PROVIDED INFORMATION =
———
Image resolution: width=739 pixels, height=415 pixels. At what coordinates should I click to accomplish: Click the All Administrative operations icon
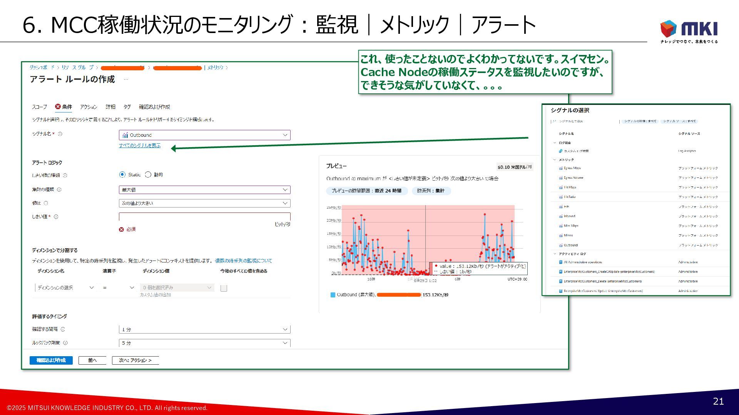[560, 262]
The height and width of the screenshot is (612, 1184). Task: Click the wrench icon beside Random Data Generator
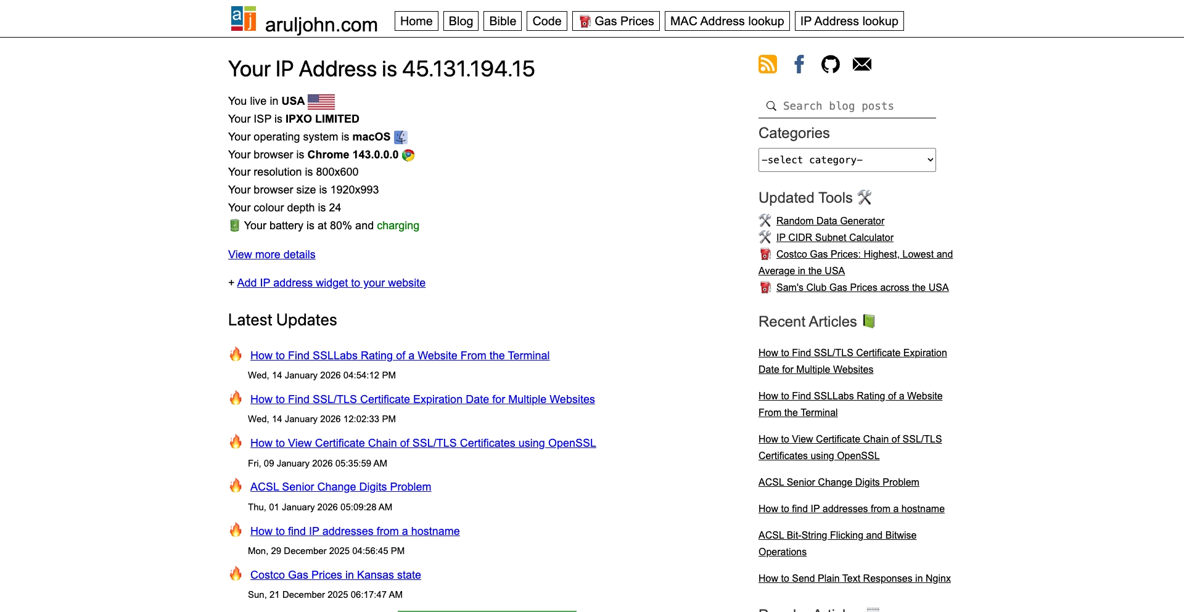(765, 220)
———
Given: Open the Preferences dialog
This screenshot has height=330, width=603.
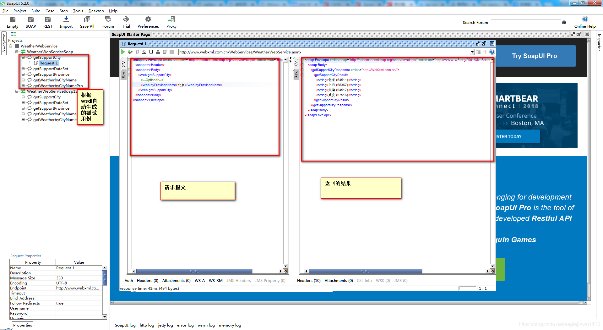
———
ASSIGNMENT = Go through the material above and output exactly the lines from the one containing "Given: Open the Preferences dialog" through the one containing "This screenshot has height=330, width=603.".

RESPONSE BOX =
Given: Open the Preferences dialog
This screenshot has height=330, width=603.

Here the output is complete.